Your task
Work out how many lines of the entries have the word "agent" in them. Respond with that number only.

Working data
^^^^^^^^

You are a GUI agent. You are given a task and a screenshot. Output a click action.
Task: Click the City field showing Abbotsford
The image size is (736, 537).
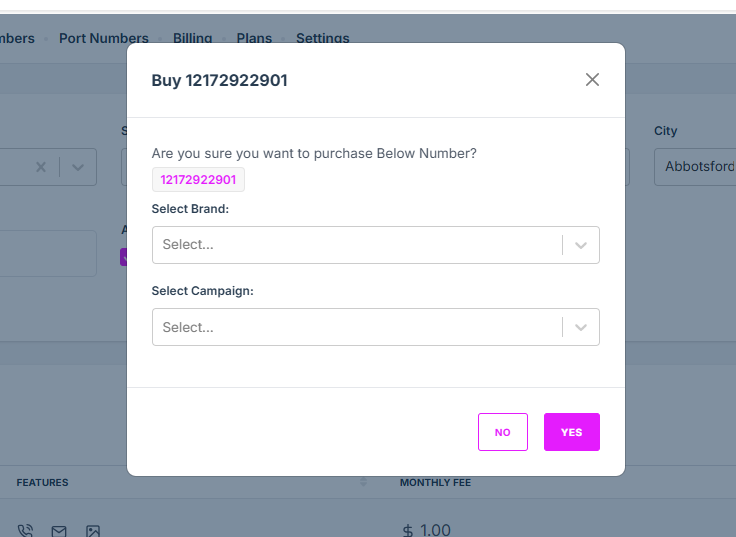tap(695, 167)
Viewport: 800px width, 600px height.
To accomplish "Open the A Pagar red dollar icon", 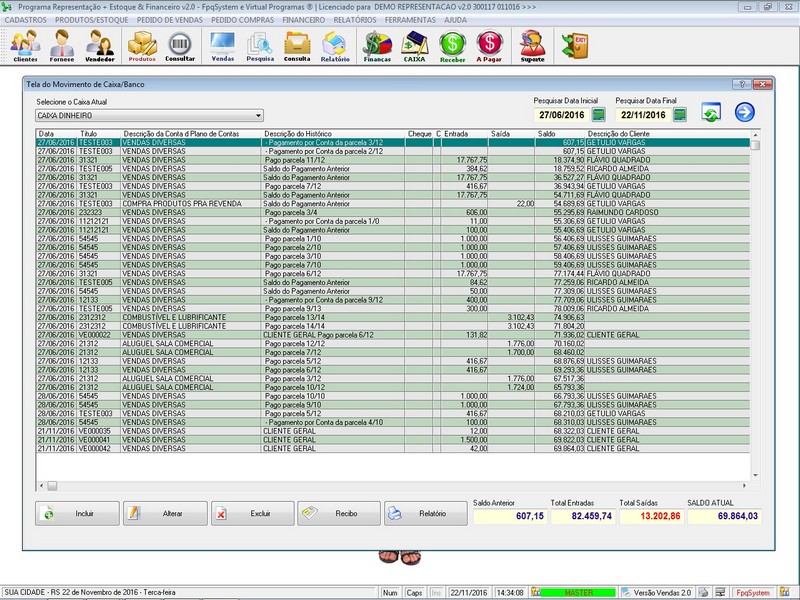I will pyautogui.click(x=489, y=46).
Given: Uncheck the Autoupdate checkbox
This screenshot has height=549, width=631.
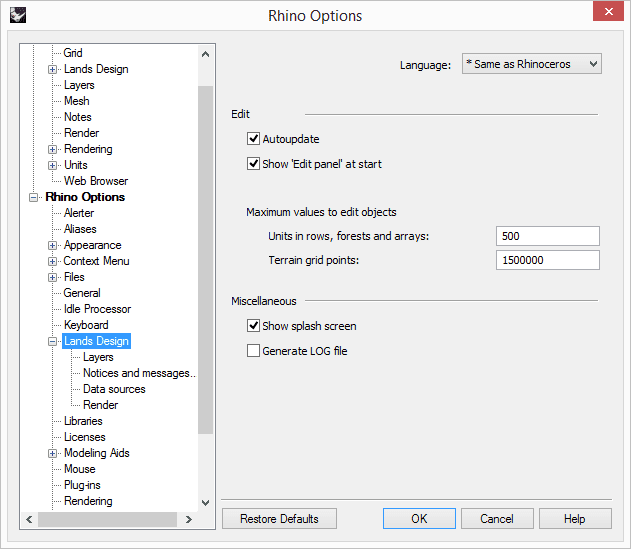Looking at the screenshot, I should 254,139.
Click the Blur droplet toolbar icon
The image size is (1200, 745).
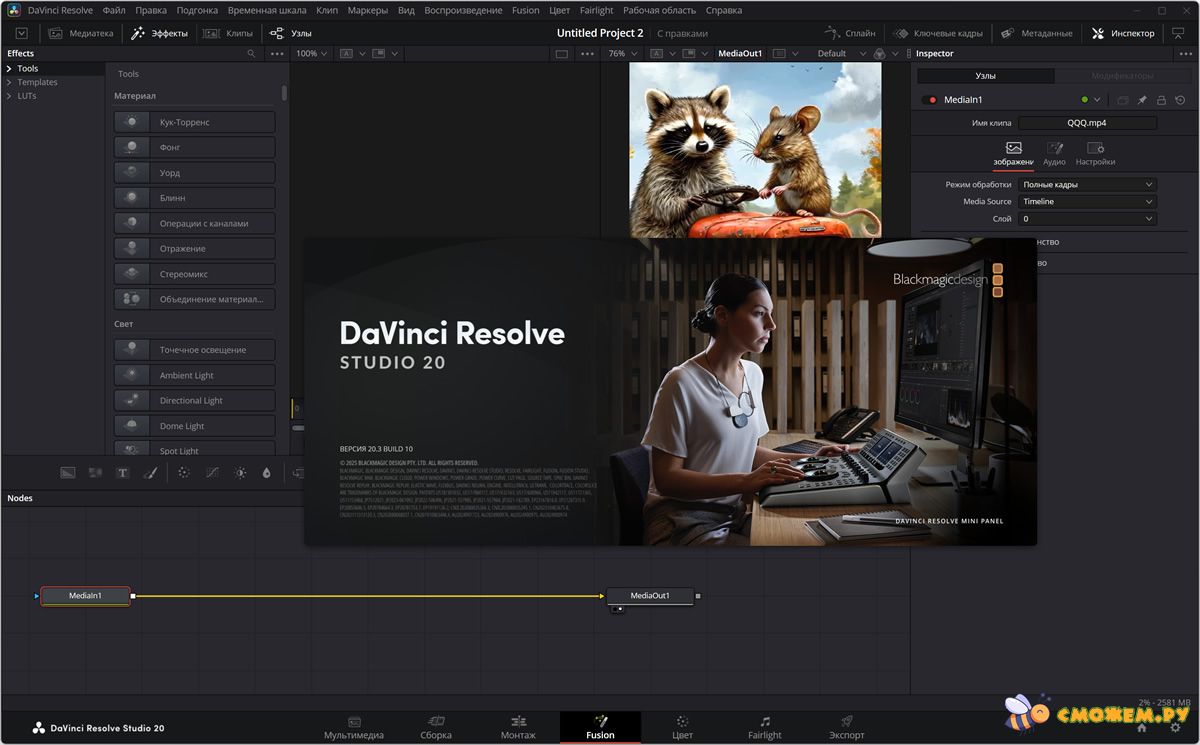point(267,473)
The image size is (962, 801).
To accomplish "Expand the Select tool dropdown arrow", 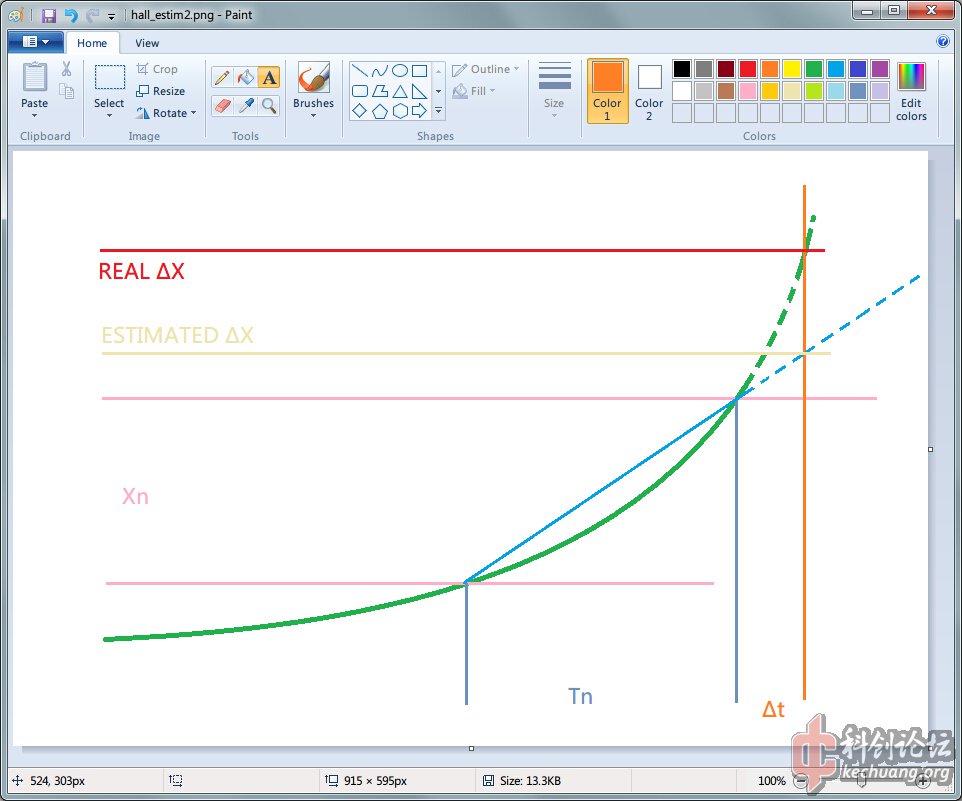I will pos(109,116).

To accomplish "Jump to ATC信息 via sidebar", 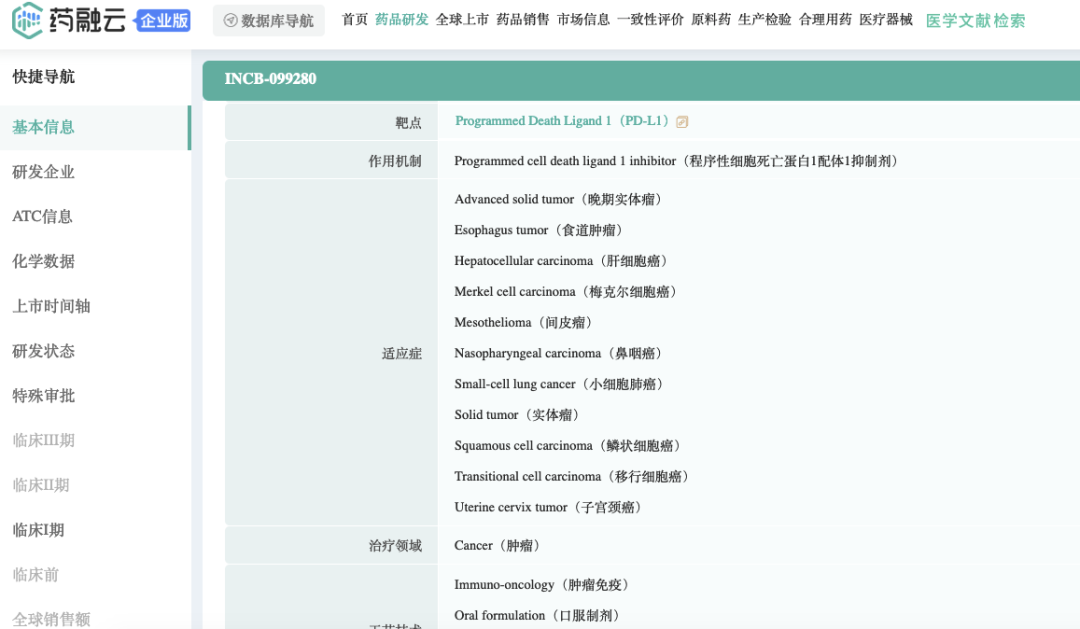I will 42,216.
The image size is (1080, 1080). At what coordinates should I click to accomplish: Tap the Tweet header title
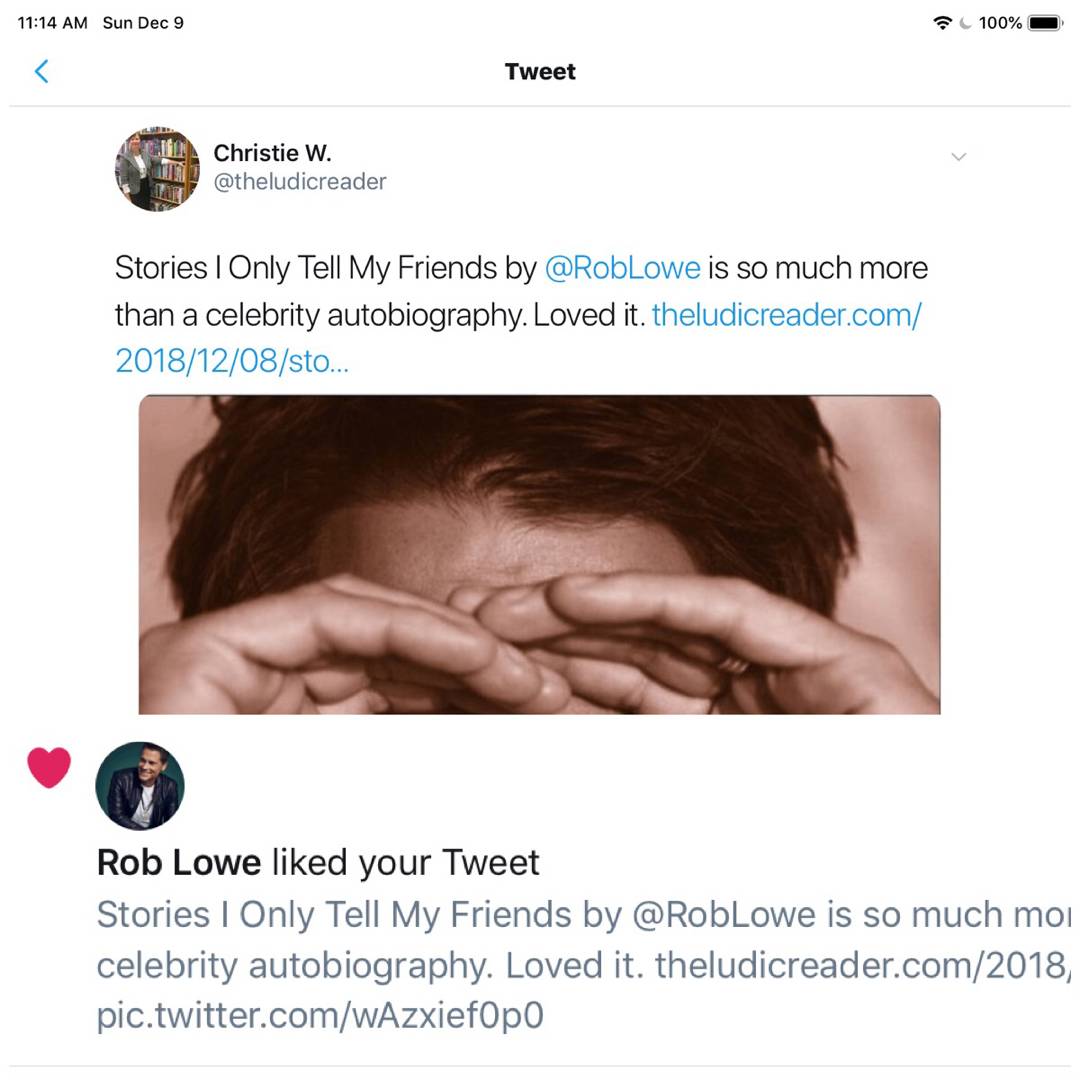[x=540, y=72]
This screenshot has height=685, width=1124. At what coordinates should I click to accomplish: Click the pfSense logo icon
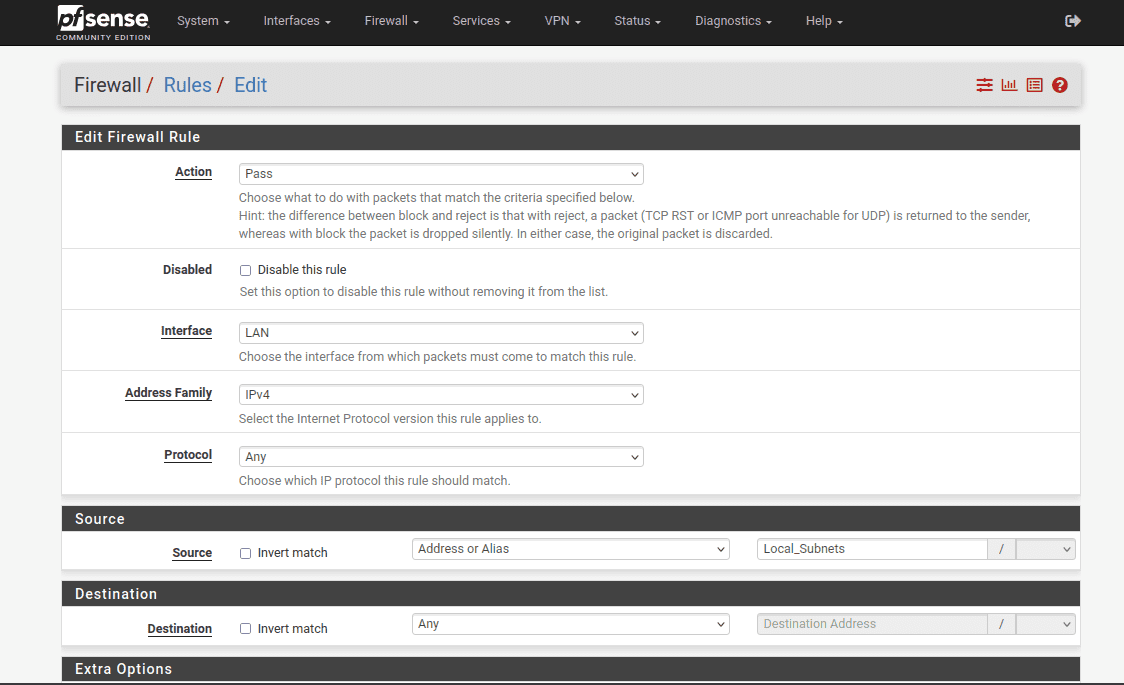coord(103,20)
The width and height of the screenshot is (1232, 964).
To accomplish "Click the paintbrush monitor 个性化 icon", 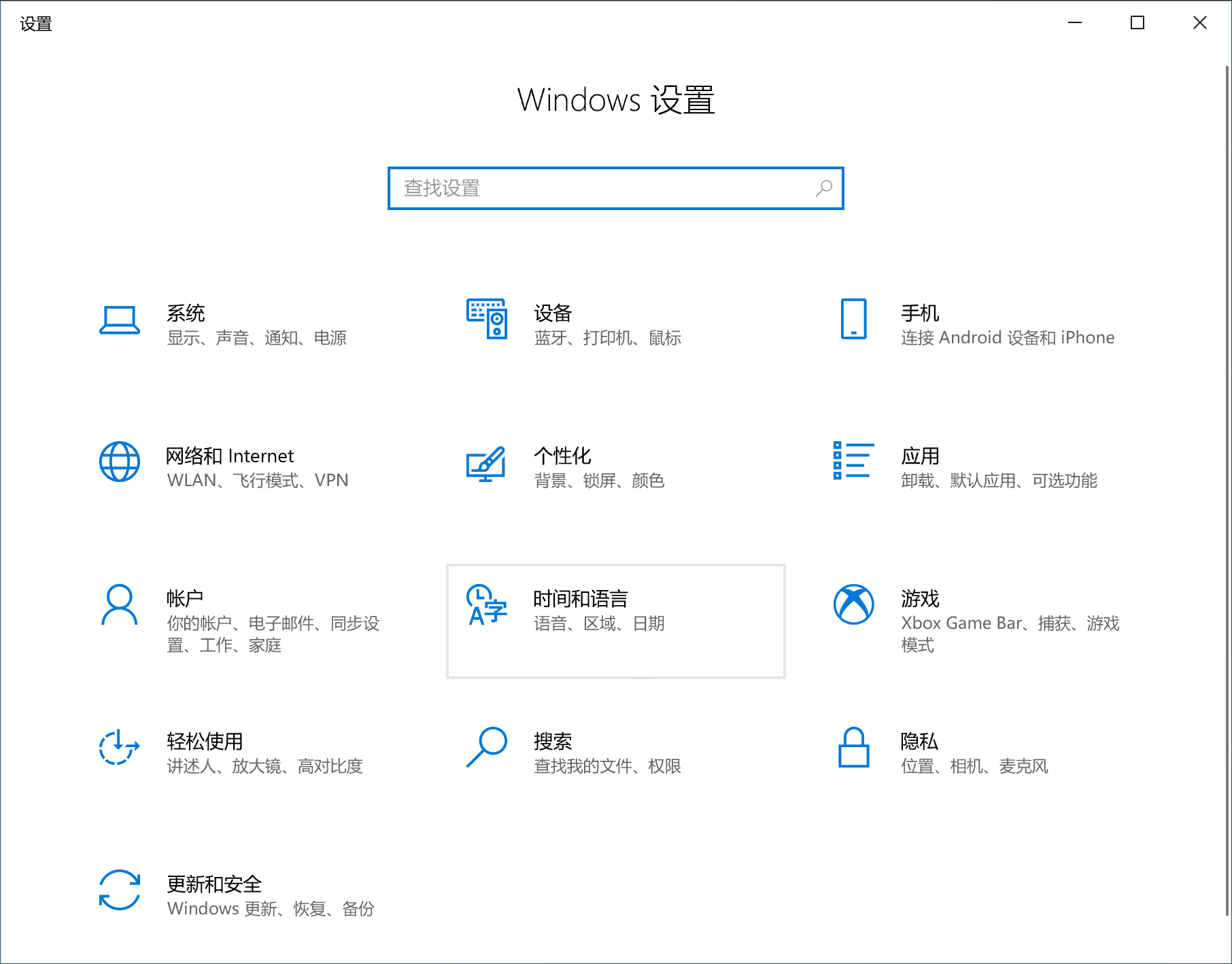I will (x=486, y=463).
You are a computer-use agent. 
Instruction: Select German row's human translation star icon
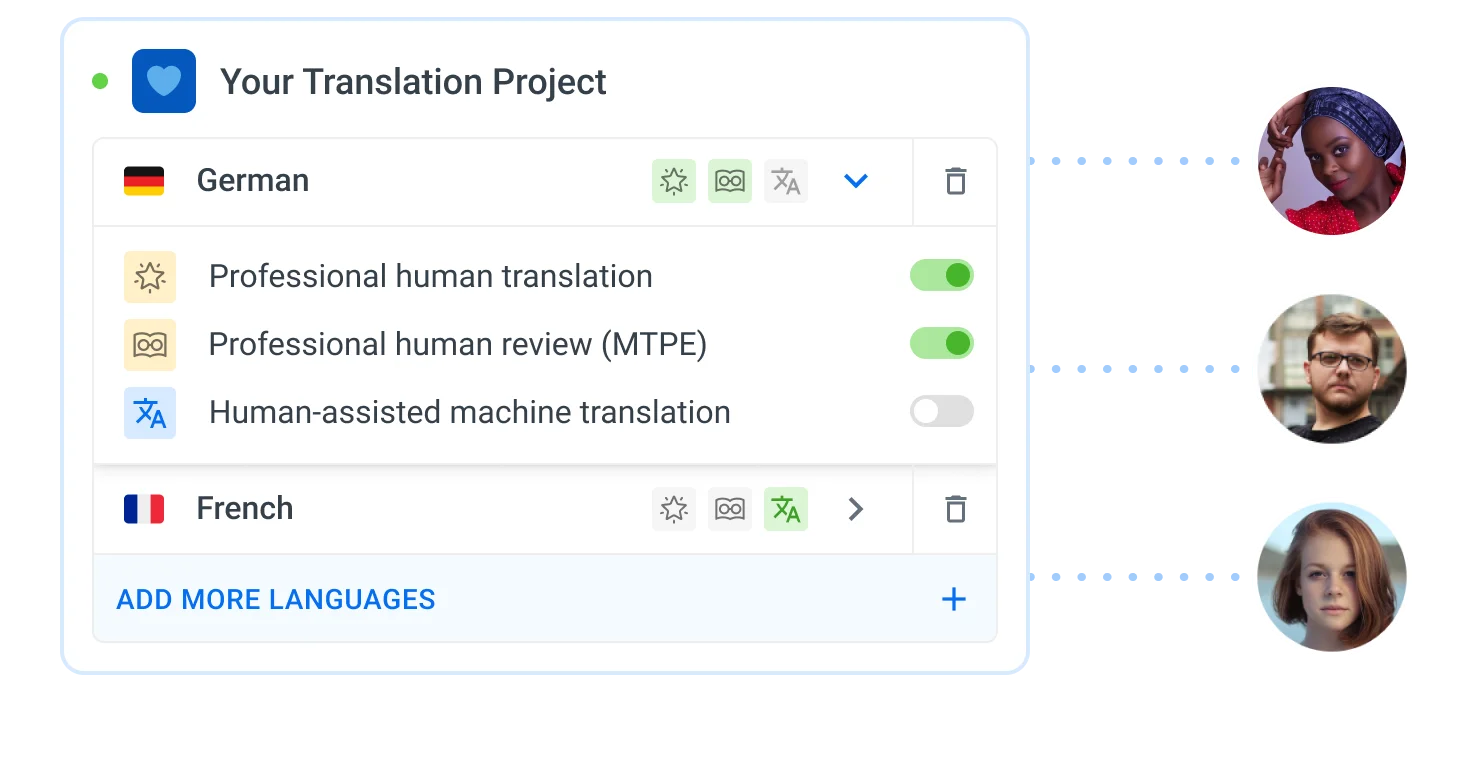tap(674, 181)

^^^^^^^^

Result below
2